Stored records

******

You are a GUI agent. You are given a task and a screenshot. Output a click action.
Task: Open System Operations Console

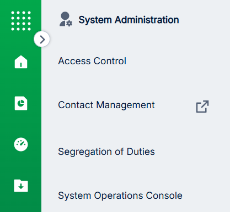tap(120, 196)
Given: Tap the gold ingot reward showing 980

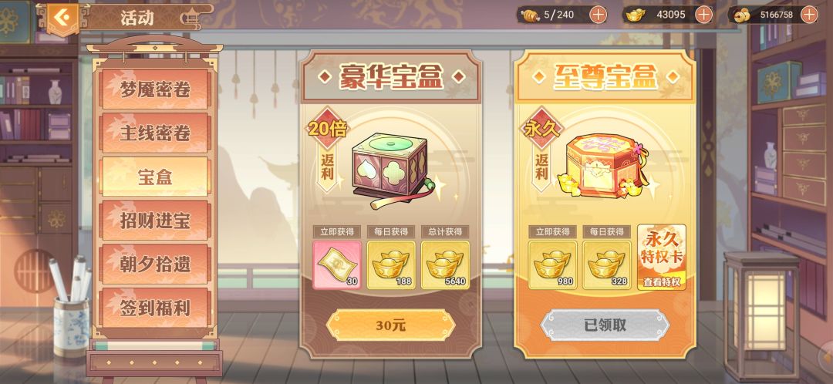Looking at the screenshot, I should [552, 265].
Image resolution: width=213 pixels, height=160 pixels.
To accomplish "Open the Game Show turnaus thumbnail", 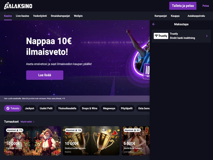I will point(136,141).
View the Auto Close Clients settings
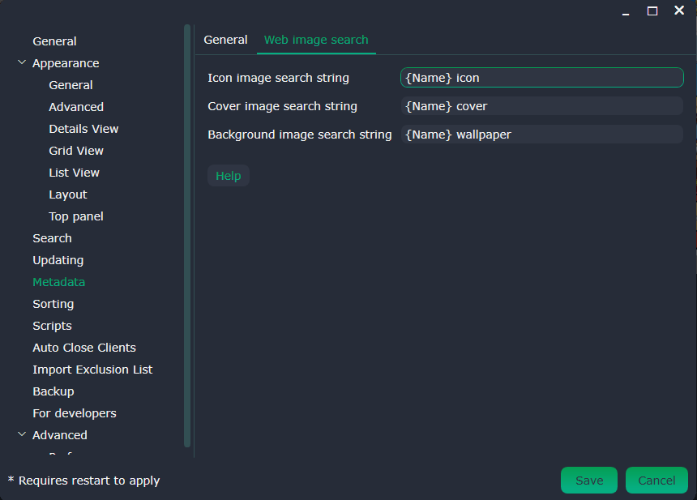The width and height of the screenshot is (697, 500). (83, 347)
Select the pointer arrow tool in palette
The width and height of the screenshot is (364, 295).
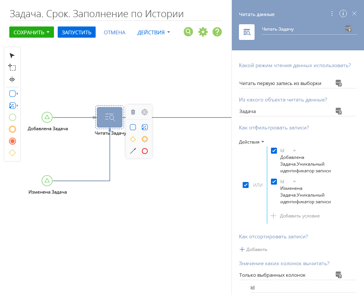(x=12, y=56)
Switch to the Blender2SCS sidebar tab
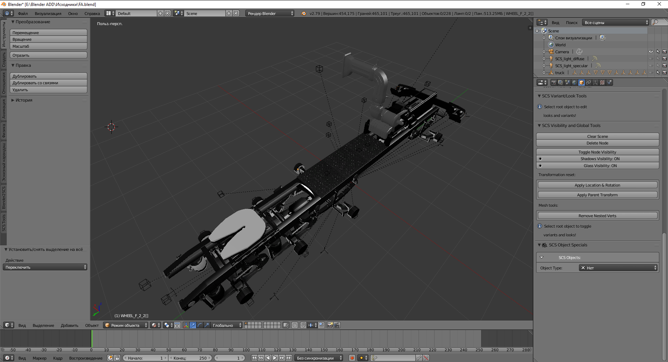This screenshot has height=362, width=668. (x=4, y=198)
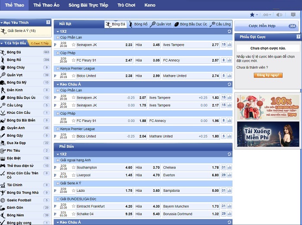Screen dimensions: 302x225
Task: Collapse the Kèo Châu Á section
Action: click(57, 84)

******

> _What is required_
Beginning at the line that contains "Select the pointer arrow tool in palette", transcribe it and every later line through the last line of the data above, exactly, and drop the pictures.

> _Final answer_
Select the pointer arrow tool in palette
The width and height of the screenshot is (364, 295).
(x=12, y=56)
Switch to the Blender2SCS sidebar tab
This screenshot has height=362, width=668. (x=4, y=198)
Screen dimensions: 302x225
Task: Collapse the Kèo Châu Á section
Action: click(57, 84)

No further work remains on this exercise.